現在、農業分野では、担い手不足や農業生産技術の高度化の流れの中、ハウス栽培などの作物の収穫量増加や、品質向上を目的とした、施設園芸の高度な環境制御(温度・CO2・湿度・光・気流速などを管理)の普及が進んでいる。
「低温炭酸ガス局所施用システム」は、施設で生産される作物の収穫量増加やエネルギー消費の最適化に効果がある。炭酸ガス(CO2)は植物の光合成に必要な要素だが、日中、園芸施設内の空気中の炭酸ガスは植物の光合成で自然に消費・減少していく。当システムはこの日中の炭酸ガス不足を補うために、園芸施設内に設置した専用のダクトから炭酸ガスを放出する。
従来は、灯油などを燃焼させて高温の炭酸ガスを放出するため、施設内の温度の上昇がともない”冬期のみ”の運転となり、通年で炭酸ガスを安定的に供給することが課題だった。誠和が保有する環境測定および制御技術・栽培ノウハウと、ノーリツが保有する給湯機器で培った燃焼技術を組み合わせ、低温で炭酸ガスを放出できる製品開発に取り組んだ。

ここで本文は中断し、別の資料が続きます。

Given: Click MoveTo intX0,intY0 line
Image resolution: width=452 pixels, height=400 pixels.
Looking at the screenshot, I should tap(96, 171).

ノーリツの燃焼技術と熱交換技術により、灯油を燃焼させて発生した炭酸ガスの熱を燃焼機内の熱交換器とラジエータで除熱し、低温の炭酸ガスの放出に成功。これにより、炭酸ガスを通年で施用することができ、作物の収穫量増加を見込むことができるシステムとなる。
炭酸ガスを放出する専用の局所施用小径ダクトで、施用効率と設置性の向上も実現した。また、燃焼に関わる安全確保のために、CO警報器を標準装備する。システムは本装置と専用操作盤、送風機などで構成される。